The researchers manually tested the same hypotheses and found that they were correct.
"I would have liked … Adam to be an author in our paper," said King, noting that the robot came up with the ideas and did the experimental work. "But the editors are a bit stuffy about such things."
Its software includes databases of information on yeast and other organisms.

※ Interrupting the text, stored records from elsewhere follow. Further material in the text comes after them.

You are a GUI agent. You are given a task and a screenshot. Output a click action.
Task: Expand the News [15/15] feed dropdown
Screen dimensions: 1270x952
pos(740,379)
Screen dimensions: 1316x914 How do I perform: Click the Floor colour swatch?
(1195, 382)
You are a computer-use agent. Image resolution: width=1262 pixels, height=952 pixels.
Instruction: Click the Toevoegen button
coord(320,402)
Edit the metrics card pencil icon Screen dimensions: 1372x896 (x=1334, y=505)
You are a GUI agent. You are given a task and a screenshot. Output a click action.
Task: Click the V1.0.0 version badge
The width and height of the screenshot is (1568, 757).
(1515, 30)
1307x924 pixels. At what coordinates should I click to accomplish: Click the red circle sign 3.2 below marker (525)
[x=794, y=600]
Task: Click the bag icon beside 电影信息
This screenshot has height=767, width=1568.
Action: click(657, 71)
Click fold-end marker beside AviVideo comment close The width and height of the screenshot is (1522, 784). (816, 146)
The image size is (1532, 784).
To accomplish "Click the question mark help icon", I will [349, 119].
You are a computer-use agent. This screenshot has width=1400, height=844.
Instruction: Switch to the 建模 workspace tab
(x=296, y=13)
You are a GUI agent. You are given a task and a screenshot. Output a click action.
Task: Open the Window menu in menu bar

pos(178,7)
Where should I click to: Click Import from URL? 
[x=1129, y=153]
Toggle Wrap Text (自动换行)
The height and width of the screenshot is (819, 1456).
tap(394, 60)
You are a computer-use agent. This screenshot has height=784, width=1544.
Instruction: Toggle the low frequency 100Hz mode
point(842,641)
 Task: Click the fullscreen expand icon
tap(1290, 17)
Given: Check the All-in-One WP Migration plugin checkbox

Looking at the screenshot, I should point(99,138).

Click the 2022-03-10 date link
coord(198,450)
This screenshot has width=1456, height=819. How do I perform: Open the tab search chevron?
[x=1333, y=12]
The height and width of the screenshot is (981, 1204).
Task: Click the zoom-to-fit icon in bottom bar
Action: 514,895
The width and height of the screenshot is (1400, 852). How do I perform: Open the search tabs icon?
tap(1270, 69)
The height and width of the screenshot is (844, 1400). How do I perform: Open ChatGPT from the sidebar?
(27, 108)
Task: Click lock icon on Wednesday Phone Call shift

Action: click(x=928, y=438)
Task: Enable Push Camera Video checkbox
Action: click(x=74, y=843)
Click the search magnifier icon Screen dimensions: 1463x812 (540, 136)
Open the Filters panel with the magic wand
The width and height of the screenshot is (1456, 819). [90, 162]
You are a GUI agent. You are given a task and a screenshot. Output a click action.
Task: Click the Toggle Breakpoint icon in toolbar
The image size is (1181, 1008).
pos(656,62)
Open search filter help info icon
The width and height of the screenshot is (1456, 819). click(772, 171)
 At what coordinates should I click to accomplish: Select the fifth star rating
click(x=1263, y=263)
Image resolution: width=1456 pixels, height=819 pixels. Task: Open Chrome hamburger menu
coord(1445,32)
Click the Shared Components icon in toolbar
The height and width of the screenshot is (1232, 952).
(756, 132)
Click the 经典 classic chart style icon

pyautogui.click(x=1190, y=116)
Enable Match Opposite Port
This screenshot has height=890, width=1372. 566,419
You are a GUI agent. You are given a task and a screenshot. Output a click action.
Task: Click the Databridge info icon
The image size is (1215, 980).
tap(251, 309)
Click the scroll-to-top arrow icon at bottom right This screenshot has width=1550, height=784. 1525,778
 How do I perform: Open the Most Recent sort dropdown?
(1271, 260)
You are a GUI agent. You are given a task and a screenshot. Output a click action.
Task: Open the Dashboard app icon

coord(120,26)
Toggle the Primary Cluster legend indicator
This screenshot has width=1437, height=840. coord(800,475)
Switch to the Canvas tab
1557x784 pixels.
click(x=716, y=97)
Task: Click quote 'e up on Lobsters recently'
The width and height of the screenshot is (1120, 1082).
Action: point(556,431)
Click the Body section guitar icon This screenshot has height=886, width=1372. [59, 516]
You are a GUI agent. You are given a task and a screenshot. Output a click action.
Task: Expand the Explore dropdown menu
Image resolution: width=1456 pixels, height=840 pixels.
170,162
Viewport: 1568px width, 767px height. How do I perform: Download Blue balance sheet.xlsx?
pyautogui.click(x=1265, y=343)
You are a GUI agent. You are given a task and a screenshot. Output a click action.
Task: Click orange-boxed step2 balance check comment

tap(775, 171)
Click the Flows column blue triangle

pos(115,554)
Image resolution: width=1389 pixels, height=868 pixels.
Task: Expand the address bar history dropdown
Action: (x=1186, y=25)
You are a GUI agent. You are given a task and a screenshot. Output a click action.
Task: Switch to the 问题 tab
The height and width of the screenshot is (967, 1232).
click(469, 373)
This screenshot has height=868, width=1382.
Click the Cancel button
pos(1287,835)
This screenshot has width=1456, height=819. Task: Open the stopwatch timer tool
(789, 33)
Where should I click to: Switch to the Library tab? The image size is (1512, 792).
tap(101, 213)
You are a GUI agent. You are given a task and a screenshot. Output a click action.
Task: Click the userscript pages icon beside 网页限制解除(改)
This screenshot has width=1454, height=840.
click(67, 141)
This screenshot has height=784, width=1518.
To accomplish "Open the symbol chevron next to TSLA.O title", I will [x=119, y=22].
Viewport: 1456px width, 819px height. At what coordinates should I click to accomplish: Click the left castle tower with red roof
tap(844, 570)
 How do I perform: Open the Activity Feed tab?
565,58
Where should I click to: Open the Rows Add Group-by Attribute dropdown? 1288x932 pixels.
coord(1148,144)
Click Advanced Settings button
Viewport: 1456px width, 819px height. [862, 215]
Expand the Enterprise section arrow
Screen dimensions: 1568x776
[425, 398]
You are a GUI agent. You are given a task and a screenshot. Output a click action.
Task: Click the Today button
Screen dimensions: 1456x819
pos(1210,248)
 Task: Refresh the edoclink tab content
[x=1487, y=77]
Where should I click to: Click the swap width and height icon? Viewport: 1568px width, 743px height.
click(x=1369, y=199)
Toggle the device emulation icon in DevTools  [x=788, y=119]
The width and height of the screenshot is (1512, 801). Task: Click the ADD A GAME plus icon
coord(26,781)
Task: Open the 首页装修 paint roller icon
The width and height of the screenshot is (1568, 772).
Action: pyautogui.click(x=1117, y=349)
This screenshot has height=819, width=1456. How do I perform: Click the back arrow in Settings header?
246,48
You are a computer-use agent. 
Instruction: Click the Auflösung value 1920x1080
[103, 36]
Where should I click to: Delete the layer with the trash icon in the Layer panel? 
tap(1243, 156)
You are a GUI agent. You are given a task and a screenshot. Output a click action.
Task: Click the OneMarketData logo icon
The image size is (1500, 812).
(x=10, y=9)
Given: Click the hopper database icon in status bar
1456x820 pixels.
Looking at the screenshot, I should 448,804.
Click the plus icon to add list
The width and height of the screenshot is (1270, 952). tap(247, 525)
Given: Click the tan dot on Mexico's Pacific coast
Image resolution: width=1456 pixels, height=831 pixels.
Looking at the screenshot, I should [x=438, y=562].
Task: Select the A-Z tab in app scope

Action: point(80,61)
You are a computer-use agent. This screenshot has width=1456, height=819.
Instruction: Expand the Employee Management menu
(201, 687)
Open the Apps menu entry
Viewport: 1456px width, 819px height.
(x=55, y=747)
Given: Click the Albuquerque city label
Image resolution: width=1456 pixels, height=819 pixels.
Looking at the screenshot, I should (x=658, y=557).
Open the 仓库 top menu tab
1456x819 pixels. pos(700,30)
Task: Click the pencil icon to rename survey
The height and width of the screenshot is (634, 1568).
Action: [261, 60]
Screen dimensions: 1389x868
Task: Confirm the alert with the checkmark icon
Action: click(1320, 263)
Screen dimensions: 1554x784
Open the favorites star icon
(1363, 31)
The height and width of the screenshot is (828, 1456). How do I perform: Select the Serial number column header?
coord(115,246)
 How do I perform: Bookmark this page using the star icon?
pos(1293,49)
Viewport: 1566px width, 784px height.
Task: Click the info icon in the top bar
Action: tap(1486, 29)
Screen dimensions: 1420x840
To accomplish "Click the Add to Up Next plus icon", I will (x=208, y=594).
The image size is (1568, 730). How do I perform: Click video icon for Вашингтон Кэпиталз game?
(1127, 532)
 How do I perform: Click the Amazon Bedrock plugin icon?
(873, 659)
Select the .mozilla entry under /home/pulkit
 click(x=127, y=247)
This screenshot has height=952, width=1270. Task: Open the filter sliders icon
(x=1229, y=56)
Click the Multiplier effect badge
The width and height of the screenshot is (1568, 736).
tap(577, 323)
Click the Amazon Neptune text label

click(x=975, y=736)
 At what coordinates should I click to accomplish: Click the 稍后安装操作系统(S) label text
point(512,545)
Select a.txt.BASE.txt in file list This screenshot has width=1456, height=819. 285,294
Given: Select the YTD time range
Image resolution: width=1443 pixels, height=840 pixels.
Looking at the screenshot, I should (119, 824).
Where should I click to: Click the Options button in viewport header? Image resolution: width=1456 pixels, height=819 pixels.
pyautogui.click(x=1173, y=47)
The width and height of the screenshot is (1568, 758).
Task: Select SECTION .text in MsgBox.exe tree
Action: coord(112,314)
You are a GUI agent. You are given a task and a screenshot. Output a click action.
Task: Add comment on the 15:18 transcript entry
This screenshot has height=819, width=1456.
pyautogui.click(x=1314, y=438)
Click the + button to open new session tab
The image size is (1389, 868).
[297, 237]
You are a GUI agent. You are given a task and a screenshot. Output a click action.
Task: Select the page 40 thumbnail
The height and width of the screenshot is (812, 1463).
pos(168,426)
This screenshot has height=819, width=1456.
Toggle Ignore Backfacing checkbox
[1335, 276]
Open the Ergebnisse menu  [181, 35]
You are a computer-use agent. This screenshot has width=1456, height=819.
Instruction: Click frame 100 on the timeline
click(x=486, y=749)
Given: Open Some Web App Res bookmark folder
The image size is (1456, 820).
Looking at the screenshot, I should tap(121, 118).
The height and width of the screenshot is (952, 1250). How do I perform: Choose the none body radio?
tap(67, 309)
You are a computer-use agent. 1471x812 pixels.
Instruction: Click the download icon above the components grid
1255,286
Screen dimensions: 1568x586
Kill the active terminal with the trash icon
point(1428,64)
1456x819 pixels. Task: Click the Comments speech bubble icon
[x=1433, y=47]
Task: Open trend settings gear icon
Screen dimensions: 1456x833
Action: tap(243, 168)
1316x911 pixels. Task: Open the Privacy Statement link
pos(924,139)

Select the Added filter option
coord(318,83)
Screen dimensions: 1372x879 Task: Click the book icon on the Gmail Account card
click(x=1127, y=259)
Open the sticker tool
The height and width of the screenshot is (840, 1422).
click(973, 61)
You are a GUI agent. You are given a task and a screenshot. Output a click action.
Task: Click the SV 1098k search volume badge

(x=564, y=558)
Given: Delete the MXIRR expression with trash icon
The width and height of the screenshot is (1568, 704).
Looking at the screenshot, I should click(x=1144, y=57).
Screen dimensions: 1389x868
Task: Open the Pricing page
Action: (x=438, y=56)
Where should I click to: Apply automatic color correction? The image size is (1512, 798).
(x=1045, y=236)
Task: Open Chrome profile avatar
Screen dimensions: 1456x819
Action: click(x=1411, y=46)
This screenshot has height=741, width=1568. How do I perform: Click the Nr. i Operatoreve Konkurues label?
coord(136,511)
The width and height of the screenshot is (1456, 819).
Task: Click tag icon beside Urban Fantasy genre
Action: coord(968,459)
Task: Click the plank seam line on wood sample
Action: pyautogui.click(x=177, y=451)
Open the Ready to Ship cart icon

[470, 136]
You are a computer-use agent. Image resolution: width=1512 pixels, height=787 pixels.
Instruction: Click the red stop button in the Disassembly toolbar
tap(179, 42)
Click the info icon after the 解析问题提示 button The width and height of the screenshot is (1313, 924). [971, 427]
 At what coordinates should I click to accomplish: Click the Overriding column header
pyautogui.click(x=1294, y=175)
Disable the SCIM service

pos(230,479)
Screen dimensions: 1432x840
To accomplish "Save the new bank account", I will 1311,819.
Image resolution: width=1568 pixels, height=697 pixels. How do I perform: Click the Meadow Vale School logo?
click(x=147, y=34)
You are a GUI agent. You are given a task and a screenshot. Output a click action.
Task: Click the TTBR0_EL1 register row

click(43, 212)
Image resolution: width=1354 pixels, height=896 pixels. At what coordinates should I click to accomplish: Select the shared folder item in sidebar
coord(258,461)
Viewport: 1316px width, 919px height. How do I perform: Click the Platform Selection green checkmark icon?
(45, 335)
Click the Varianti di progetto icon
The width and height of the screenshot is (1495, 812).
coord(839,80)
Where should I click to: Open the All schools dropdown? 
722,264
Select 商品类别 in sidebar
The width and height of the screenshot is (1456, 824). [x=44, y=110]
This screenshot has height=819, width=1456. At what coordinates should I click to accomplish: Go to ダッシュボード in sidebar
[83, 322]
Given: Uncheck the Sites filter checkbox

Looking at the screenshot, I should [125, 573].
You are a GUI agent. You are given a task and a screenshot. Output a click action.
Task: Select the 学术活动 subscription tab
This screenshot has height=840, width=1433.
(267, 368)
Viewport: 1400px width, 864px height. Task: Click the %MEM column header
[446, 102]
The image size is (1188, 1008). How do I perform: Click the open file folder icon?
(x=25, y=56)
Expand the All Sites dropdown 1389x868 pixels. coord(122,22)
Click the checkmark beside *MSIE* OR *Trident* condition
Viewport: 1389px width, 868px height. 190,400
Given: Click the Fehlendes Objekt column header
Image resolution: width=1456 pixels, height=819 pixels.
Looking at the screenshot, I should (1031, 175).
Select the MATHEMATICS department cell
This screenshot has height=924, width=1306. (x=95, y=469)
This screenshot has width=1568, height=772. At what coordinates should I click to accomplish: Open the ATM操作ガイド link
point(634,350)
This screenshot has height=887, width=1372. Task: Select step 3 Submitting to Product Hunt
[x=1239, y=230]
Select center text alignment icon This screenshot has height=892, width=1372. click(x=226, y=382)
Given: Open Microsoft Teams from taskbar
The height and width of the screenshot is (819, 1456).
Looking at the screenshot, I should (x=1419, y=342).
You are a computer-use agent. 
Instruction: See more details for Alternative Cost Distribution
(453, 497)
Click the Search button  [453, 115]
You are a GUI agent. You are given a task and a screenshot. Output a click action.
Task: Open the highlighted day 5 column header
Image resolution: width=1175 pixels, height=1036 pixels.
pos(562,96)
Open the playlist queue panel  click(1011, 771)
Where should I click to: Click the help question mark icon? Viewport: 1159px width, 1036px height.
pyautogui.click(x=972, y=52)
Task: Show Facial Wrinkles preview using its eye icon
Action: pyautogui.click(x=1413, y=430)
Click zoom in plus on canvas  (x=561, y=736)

King said Adam looks for missing pieces of information about the yeast, then examines the databases for similar information about other organisms in order to come up with its hypotheses about the missing pieces.
"I think increasingly computers and robotics will be working in partnership with scientists in laboratories and making science more efficient and better able to solve problems," King said, adding that both humans and robots have strengths and weaknesses.
Over 1,000 experiments per day
One of the robot's strengths include its speed and efficiency — the paper reports that Adam can design and initiate over 1,000 new experiments each day, with each experiment lasting up to five days.
In addition, King said, the knowledge that Adam comes up with is expressed in a logical language designed for computers that is a clearer, more explicit way than human expression in languages such as French or English, "which always has this ambiguity associated with it."
Some of the tasks Adam can do are to:
- Select yeast strains from a library of strains in a freezer.
- Place them in individual wells filled with a growth medium.
- Measure their growth curves.
- Harvest a specific quantity of cells.
- Place these in new wells, each containing a special, specific medium.
- Measure their growth curves.
However, robots are not as flexible as humans in the types of intellectual and physical tasks they can perform.
William Melek, an assistant professor of mechanical engineering at Ontario's University of Waterloo who is involved in robotic design, told the Canadian Press that it is unclear how useful robots like Adam would be.
Should a researcher want to study a different type of organism, the automated robotic set-up could be reused, he said. But to have the artificial intelligence component generate and conduct experiments would require input of expert knowledge by human scientists — a time-consuming and tedious undertaking, Melek added.
"You'd have to customize it every time."
Computer scientists David Waltz of Columbia University and Bruce Buchanan at the University of Pittsburgh were more optimistic about the future of robot scientists. The two published an article on the automation of scientific research for the same issue of Science as King's paper.
"Human-machine partnering systems that match the tasks to what each partner does best can potentially increase the rate of scientific progress dramatically," they wrote, "in the process revolutionizing the practice of science and changing what scientists need to know."
King and his colleagues are already at work on a new, more sophisticated robot called Eve that will work on screening drugs.
In addition, King said, Adam's software will be changed in order to recruit him for new types of experiments.